Hello Courtney,
We are given:
$$I=\int_0^1\sin\left(x^2 \right)\,dx$$
For the definitions of the Error Bound for the 3 methods, we identify:
$$a=0,\,b=1,\,f(x)=\sin\left(x^2 \right)$$
1.) The Error Bound $E_n$ for the Midpoint Rule is:
If there exists a number $M>0$ such that $\left|f''(x) \right|\le M$ for all $x$ in $[a,b]$, then:
$$E_n\le\frac{M(b-a)^3}{24n^2}$$
Using the function given, we find:
$$f''(x)=2\cos\left(x^2 \right)-4x^2\sin\left(x^2 \right)$$
Here is a plot of $y=\left|f''(x) \right|$ on the given interval:
View attachment 1079
We see that:
$$f''(1)=4\sin(1)-2\cos(1)\ge f''(x)$$ for all $x$ in the interval. Thus, we want:
$$\frac{\left(4\sin(1)-2\cos(1) \right)(1-0)^3}{24n^2}<0.00001$$
$$\frac{\left(2\sin(1)-\cos(1) \right)}{12n^2}<\frac{1}{100000}$$
or
$$n^2>\frac{25000}{3}\left(2\sin(1)-\cos(1) \right)\approx9521.99719789711$$
$$97^2<9521.99719789711<98^2$$
Hence, by taking $n\ge98$ we obtain the desired accuracy.
2.) The Error Bound $E_n$ for the Trapezoidal Rule is:
If there exists a number $M>0$ such that $\left|f''(x) \right|\le M$ for all $x$ in $[a,b]$, then:
$$E_n\le\frac{M(b-a)^3}{12n^2}$$
Using the results of 1.) we see that we want:
$$\frac{\left(4\sin(1)-2\cos(1) \right)(1-0)^3}{12n^2}<0.00001$$
$$\frac{\left(2\sin(1)-\cos(1) \right)}{6n^2}<\frac{1}{100000}$$
or
$$n^2>\frac{50000}{3}\left(2\sin(1)-\cos(1) \right)\approx19043.99439579422$$
$$137^2<19043.99439579422<138^2$$
Hence, by taking $n\ge138$ we obtain the desired accuracy.

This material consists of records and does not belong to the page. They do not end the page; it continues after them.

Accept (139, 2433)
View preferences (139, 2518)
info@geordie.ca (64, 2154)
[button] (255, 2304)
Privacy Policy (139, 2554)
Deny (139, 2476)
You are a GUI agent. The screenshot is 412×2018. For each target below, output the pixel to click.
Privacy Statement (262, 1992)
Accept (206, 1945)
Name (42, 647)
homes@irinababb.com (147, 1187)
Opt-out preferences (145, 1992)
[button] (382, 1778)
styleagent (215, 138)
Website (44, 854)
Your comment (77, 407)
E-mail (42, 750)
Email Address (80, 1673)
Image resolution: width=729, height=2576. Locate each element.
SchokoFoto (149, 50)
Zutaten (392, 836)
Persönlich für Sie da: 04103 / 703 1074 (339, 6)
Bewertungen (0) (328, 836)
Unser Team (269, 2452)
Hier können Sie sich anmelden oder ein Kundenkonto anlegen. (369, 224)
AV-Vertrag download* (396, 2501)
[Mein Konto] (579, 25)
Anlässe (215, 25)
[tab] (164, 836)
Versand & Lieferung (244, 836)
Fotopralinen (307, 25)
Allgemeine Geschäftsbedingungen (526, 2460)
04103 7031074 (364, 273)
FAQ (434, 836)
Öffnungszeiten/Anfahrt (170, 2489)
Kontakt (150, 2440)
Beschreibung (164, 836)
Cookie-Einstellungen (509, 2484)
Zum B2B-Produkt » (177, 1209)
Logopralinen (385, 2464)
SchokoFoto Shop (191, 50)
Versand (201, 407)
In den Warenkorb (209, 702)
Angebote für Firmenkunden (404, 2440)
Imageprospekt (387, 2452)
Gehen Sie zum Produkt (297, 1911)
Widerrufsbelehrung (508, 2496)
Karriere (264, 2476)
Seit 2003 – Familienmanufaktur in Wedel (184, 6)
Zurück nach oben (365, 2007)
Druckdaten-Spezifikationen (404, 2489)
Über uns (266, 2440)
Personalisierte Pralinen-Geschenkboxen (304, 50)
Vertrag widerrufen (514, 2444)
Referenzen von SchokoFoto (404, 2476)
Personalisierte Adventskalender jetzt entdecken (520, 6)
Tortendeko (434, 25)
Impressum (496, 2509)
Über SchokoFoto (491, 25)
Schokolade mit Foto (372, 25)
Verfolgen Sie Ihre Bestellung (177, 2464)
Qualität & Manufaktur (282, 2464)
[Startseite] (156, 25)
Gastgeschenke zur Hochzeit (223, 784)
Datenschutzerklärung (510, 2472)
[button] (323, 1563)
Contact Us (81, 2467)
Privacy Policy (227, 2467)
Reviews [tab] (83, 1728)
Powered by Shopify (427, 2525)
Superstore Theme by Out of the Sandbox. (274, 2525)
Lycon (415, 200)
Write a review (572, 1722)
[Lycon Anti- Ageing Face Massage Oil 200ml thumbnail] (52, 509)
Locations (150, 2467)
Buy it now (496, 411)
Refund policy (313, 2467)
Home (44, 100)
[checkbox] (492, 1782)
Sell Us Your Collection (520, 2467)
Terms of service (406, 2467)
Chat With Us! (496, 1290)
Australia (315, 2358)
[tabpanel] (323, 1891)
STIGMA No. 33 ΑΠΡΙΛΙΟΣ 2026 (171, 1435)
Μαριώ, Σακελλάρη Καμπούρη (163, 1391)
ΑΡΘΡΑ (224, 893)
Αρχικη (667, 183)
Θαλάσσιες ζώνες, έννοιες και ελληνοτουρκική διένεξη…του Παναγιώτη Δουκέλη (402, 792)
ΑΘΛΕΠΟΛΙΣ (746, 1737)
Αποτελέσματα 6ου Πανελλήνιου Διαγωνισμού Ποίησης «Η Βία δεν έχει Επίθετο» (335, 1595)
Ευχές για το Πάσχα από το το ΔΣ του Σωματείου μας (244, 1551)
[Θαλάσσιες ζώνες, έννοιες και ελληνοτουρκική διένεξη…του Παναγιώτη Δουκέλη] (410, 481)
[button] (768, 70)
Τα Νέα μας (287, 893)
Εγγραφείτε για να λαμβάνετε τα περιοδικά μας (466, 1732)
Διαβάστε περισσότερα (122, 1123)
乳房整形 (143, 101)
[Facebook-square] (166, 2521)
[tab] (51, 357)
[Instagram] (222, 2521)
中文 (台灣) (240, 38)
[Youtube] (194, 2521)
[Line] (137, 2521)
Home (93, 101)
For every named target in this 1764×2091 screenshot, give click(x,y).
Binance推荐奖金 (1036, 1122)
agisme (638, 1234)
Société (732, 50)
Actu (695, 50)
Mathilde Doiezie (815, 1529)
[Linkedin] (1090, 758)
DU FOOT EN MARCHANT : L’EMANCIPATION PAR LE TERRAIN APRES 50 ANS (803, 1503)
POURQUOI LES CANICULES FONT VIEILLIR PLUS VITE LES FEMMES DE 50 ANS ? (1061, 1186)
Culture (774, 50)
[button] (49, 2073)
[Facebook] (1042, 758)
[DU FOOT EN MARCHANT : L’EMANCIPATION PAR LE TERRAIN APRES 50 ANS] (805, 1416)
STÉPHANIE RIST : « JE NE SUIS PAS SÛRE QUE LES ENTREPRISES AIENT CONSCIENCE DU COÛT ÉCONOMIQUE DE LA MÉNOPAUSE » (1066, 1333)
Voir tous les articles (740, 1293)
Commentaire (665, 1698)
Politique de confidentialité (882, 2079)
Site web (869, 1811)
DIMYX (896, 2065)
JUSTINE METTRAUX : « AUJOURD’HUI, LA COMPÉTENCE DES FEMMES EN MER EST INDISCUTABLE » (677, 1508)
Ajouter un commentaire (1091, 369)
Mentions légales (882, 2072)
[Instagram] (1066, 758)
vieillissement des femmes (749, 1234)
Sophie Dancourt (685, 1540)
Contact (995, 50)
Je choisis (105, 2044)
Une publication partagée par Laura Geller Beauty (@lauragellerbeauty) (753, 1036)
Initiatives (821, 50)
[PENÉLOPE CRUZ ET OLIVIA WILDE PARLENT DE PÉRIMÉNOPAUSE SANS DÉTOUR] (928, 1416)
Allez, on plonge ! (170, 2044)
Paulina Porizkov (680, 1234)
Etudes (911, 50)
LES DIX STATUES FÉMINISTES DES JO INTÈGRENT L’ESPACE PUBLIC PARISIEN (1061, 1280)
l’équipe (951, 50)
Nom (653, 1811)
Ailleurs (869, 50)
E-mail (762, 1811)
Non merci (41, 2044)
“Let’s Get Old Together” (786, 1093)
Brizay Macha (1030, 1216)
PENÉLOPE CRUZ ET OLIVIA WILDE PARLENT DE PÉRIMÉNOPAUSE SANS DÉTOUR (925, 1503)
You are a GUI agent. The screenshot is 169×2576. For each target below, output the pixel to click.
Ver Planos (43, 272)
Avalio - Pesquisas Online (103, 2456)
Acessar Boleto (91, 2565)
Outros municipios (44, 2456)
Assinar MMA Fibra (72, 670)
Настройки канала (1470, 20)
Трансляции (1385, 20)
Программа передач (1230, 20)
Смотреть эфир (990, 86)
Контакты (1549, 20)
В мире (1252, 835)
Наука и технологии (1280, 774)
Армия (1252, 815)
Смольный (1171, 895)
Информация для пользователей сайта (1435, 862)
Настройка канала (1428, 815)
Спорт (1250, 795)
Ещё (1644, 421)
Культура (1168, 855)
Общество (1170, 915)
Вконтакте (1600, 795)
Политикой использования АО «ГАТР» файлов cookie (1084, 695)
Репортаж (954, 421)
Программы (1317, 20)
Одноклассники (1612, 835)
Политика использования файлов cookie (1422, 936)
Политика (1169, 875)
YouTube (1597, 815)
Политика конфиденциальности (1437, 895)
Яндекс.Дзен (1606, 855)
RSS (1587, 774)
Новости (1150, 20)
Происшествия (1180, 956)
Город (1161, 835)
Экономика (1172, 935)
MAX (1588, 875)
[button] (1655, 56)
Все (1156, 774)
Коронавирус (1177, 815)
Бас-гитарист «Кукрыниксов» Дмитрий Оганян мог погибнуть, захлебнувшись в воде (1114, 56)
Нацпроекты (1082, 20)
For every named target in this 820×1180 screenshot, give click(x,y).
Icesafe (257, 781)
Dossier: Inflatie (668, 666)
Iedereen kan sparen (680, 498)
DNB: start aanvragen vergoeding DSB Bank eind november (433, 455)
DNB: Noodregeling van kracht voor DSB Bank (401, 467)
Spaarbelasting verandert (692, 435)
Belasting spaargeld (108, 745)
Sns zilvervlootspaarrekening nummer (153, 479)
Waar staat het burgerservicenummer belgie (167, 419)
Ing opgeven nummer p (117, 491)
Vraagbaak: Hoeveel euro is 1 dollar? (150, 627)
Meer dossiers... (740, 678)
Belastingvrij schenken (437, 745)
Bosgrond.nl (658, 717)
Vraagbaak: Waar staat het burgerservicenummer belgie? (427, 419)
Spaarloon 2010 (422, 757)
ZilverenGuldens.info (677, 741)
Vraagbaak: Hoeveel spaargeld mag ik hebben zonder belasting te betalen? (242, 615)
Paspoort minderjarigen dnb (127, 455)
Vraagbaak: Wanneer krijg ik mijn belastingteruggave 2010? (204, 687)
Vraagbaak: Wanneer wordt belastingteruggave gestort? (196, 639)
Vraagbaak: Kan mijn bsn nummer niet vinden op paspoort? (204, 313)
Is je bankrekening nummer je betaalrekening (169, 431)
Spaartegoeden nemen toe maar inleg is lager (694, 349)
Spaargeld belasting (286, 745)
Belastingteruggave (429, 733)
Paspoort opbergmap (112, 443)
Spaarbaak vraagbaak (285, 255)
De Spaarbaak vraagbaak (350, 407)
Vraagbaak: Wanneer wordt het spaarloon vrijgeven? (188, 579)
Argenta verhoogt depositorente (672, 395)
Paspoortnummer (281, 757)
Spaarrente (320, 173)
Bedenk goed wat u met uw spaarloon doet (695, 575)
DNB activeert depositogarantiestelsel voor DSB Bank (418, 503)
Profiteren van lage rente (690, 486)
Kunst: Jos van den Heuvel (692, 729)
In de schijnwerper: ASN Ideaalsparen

3.) The Error Bound $E_n$ for Simpson's Rule is:
If there exists a number $M>0$ such that $\left|f^{(4)}(x) \right|\le M$ for all $x$ in $[a,b]$, then:
$$E_n\le\frac{M(b-a)^5}{180n^4}$$
Using the function given, we find:
$$f^{(4)}(x)=4\left(\left(4x^3-3 \right)\sin\left(x^2 \right)-12x^2\cos\left(x^2 \right) \right)$$
Here is a plot of $y=\left|f^{(4)}(x) \right|$ on the given interval along with the absolute maximum:
View attachment 1080
Thus, we want:
$$\frac{28.42851540309637345267676583(1-0)^5}{180n^4}<0.00001$$
$$\frac{28.42851540309637345267676583}{180n^4}<\frac{1}{100000}$$
or
$$n^4>15793.61966838687414037598101\bar{6}$$
$$11^4<15793.61966838687414037598101\bar{6}<12^4$$
Hence, by taking $n\ge12$ we obtain the desired accuracy.